Prilla Brackett visited the Amazon jungle on a family trip to Colombia...she spent most of her
year as a Bunting Fellow in the studio, working from photographs to re-create the jungle in black ink
and gray pastels, white paint and charcoal. Her drawings trace the play of light falling through the
lavish vegetation of the rain forrest....Brackett's drawings show a moment of stillness in the dance of
a world that is constantly growing. The smooth white vines twist and curl around the trees like
lovers embracing. The thin trunks reach up to the light: their enormous roots hug the ground.
Sunlight filters down through the big leaves like light shining through the windows of a Gothic
cathedral.
Rebecca Nemser, The Boston Phoenix
Prilla Smith Brackett explores not the boundary between but the overlap of nature and
civilization, in lush, painterly, grisaille close-ups of ancient trees snapped apart, their roots reaching
under concrete. They're noble in their defeat these old trees. Enigmatic shadows and reflections add
the suspense of a Hitchcock film to these paintings.
Christine Temin, The Boston Globe
Brackett loves trees. You can see that in the way her lines caress roots and branches; in the
way even small details light her imagination. She forces us to look at the details, as well, in the way
she composes and breaks apart each work. “Silent Striving” groups small paintings into a grid,
interspersing details from old-growth forests with details of urban trees: the way a root burrows
beneath a sidewalk; the skeletal stretch of dead branches into lake water. The grid of paintings is
filled with intersections – those in its structure and those within the works of crossed branches and
cast shadows. The result is both a sense of network and a sense of fracture....They all tell the same,
never ending story – city tree and country tree, noble and gnarled in their persistence despite our
efforts to crowd them out.
Cate McQuiad, The Boston Globe
Ranging in subject from old growth forests in New England to panoramas of Tanzania, Prilla
Smith Brackett’s landscapes attest to her ongoing engagement with environmental issues....

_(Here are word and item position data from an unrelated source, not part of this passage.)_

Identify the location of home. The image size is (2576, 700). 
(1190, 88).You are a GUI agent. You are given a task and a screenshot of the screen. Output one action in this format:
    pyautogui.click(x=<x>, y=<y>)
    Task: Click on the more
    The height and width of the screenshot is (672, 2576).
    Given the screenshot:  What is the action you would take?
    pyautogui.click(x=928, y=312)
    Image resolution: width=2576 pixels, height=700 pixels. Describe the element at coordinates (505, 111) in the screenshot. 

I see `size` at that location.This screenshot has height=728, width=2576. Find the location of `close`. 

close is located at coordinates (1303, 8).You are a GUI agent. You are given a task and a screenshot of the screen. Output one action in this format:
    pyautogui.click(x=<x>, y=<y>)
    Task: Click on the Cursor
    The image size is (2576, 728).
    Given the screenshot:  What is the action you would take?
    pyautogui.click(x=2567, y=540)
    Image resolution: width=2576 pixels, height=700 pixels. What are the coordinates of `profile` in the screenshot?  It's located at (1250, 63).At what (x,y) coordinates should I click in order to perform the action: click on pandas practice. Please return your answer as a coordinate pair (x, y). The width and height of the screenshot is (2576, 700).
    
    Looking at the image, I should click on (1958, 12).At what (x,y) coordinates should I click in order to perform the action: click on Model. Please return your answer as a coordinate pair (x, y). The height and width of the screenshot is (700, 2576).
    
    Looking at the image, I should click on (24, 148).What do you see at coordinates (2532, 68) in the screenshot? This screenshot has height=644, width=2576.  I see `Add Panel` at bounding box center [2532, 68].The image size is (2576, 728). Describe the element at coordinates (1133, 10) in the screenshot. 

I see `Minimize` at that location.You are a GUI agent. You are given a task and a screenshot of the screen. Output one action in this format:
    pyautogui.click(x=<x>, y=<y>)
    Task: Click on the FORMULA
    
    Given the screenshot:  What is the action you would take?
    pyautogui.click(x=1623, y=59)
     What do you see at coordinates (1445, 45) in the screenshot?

Brackett’s most recent work are triptychs expressing a more peaceful co-existence of the
human and the natural. The side images were inspired by views of the Blue Ridge Mountains, the
central images by scenes around Brackett’s home in Cambridge, Mass. The sense of decay and
forceful intrusion – so visible in the earlier Remnants series – is no longer apparent, as the very
simple architecture of the urban environment enhances the dignity and intricate beauty of trees.
At the outset of the nineteenth century, the German painter Caspar David Friedrich painted
masterful portraits of trees, seemingly imbuing them with a personality. Brackett’s trees have a
similar strength, her landscapes a comforting serenity. Although her theme is human intervention,
we get the sense that nature will withstand many indignities, offering us time to rethink the
repercussions of our actions.
Janis Tomlinson, National Academy of Sciences exhibition brochure
Brackett’s series revolves around one beloved summer house in Duxbury built in 1906, in the
woods and on the water....While the background swirling of trees and water are naturalistic in the
two larger paintings, with loose and gestural brushstrokes, they contrast to the rather cool,
architectural rendering of the house, and all its many window-pane rectangles....The series departs
from her usual work,... landscapes and deep wooded scenes with curvilinear trees which seem to
entwine and animate the forest; in contrast these are more contained, cooler, like a snapshot in
time from a sketchbook of memories to preserve but to no longer inhabit.
Ellen Howards, Arts Media
Prilla Smith Brackett, well respected for her paintings of landscape, chooses to explore the
interaction of parts of the house with the landscape, as seen from indoors looking out. We are invited
to observe trees, windows, chairs and beds that are still, silent and empty. She has made landscape
and architecture the referent for her memories and those of her family. In Prilla’s work, landscape is
captured and framed by the squares and angles of the house. These fragmented images of landscape
emphasize how memories become incomplete. She often applies layers of translucent color, almost
like scrims, to her paintings. These ghost-like areas become metaphors for memories that overlap
and weave into each other and are difficult to grasp completely...
The family home depicted in these paintings is soon to be sold, a victim of circumstances beyond
control....Brackett invite(s) us to reflect...in a 90-year history of family and place, of landscape and
activity, of memory and imagination, of love and loss.